A fotógrafa belga Griet Van Malderen capturou esta visão dramática de Gamma, uma leoa do deserto que aprendeu a caçar animais marinhos para sobreviver no inóspito ambiente da Costa dos Esqueletos, no noroeste da Namíbia.
Sua foto mereceu altas menções no prestigioso concurso Fotógrafo da Vida Selvagem do Ano de 2025, promovido pelo Museu de História Natural de Londres.

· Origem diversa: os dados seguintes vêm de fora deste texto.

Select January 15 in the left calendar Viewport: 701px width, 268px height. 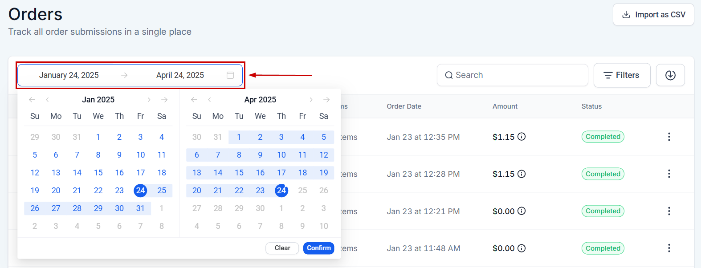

Crédito,Griet Van Malderen
Van Malderen passou dias aguardando para tirar a foto, observando Gamma do seu carro.
"Ela ficou vigiando o lobo-marinho o dia todo", conta a fotógrafa. "Realmente, é incrível observar seu comportamento começando a mudar."
Existem apenas 12 leões do deserto vivendo ao longo da Costa dos Esqueletos, de uma população total de cerca de 80 animais.
Eles se mudaram do árido deserto do Namibe para o litoral do Atlântico em 2017, em busca de alimento. Os leões alteraram drasticamente sua dieta e seu comportamento, para se adaptar ao novo habitat. E, aparentemente, eles se deram bem com a mudança.
"A foto mostra como esses animais são resilientes... eles mudam seu habitat para sobreviver", afirma Van Malderen.
"Estes leões são fortes. A vida é questão de sobrevivência e tudo é uma luta."
Retorno ao litoral
Van Malderen acompanhou Gamma crescer. Ela conheceu a leoa quando o animal tinha três meses de idade.
Agora, ela tem três anos e meio e é "quase adulta", segundo ela.
A fotógrafa destaca que a leoa se tornou uma caçadora implacável, capaz de matar 40 animais marinhos em uma única noite.
Gamma faz parte da primeira geração de leões a crescer na Costa dos Esqueletos, segundo o especialista em conservação Philip Stander, que acompanha os leões do deserto da Namíbia desde 1980.
Em 1997, Stander fundou a organização sem fins lucrativos Fundo de Conservação do Leão do Deserto. Ele afirma que a foto de Van Malderen é "muito significativa", pois mostra "o primeiro dia de Gamma sozinha na praia".
Os leões do deserto da Namíbia costumavam viver ao longo da Costa dos Esqueletos nos anos 1980, mas se retiraram para o deserto após uma seca. E conflitos com fazendeiros também dizimaram a maior parte da população, segundo Stander.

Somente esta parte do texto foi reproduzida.